Nick Mudge Ignition Software Consulting & Development

The title of this post is a bit of a misnomer. It's more like what two things the web is. The web consists of content and indexes. They are both valuable because each cannot exist well without the other. Imagine a dictionary with its definitions distributed randomly everywhere in it with no order. That's what the web is like without links.

Sure a search engine has an index, but that's not what I'm talking about; I'm talking more broadly. A news article with links in is it is both content and an index. Links on a webpage are what make an index, so almost all webpages double as content and indexes or cross-references, however you want to think it.

But some webpages are used just for the index and not for the content. This is what makes search engines so valuable. A search engine is a searchable index.

But search engines are limited. For one thing nothing can replace the understanding of people. And there are things of course that search engines deal with poorly such as javascript, pictures and other multi-media.

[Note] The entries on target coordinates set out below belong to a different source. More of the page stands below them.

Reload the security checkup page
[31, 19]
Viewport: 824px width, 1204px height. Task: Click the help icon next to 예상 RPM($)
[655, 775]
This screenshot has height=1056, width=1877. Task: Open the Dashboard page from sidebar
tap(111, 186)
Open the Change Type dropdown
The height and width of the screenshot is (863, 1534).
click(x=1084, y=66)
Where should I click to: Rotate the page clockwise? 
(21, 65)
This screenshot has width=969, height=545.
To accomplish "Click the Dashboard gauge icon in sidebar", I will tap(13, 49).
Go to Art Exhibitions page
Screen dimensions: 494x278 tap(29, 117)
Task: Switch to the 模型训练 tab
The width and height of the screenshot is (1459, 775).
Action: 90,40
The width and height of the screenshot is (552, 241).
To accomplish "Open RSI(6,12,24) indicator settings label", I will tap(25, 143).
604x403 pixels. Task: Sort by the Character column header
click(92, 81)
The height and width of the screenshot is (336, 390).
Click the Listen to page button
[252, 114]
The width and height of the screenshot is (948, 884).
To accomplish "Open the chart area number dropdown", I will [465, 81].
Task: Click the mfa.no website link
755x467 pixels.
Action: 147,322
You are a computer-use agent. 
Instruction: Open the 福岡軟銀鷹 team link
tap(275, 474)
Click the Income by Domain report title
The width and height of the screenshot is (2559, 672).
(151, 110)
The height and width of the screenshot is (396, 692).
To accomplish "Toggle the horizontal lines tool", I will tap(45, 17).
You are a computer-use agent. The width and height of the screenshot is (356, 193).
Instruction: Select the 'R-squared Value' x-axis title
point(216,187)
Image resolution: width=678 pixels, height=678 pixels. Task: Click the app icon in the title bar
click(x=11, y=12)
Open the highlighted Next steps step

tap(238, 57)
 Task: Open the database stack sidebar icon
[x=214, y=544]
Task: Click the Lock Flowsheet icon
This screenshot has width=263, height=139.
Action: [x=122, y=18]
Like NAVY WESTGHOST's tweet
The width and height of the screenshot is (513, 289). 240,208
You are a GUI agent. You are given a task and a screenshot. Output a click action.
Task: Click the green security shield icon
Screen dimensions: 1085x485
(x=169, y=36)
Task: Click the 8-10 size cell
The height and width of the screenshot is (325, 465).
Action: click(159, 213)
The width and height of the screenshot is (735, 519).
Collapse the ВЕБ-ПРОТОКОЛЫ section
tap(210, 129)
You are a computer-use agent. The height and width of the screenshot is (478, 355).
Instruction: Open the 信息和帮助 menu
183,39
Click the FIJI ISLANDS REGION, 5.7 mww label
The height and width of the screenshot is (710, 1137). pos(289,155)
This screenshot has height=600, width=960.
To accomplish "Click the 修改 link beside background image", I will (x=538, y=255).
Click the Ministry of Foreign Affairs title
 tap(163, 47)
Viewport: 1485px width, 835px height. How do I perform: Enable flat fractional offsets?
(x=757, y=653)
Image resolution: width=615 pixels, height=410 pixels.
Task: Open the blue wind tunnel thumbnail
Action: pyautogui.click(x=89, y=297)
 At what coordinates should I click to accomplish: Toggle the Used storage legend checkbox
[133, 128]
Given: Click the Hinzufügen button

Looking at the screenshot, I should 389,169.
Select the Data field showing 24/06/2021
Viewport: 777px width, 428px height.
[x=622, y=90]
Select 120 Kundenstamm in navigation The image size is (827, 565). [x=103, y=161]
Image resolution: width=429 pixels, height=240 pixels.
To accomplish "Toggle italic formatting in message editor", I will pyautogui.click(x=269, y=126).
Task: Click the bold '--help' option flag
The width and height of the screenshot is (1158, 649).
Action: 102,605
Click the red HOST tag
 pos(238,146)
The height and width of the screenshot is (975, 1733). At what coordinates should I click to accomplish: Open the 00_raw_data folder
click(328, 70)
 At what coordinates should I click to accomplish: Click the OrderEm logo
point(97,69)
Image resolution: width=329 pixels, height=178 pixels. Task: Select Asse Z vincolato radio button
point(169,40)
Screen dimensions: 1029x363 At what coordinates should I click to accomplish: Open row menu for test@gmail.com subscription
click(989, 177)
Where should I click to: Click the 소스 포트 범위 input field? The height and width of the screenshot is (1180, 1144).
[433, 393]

One of the exciting things that has been growing on the web is web applications that help people create their own organized indexes -- lists of organized links. These web applications such as del.icio.us and stumble upon, mixx and my own web app newsconomy help automate the process of organizing indexes, sharing indexes, and adding items quickly and easy. But it's human intelligence making these.

One of the amusing things I've found is a lot of people don't get the point of web apps such as del.icio.us, newsconomy etc., and thats fine and amusing and annoying. Well if you are an Internet informationalist, someone who frequently uses and is on the lookout for information on the Internet from various sources, then these human-based web index creation web apps (or some form of this idea) have something to do with you. It's worth your while to find out about them.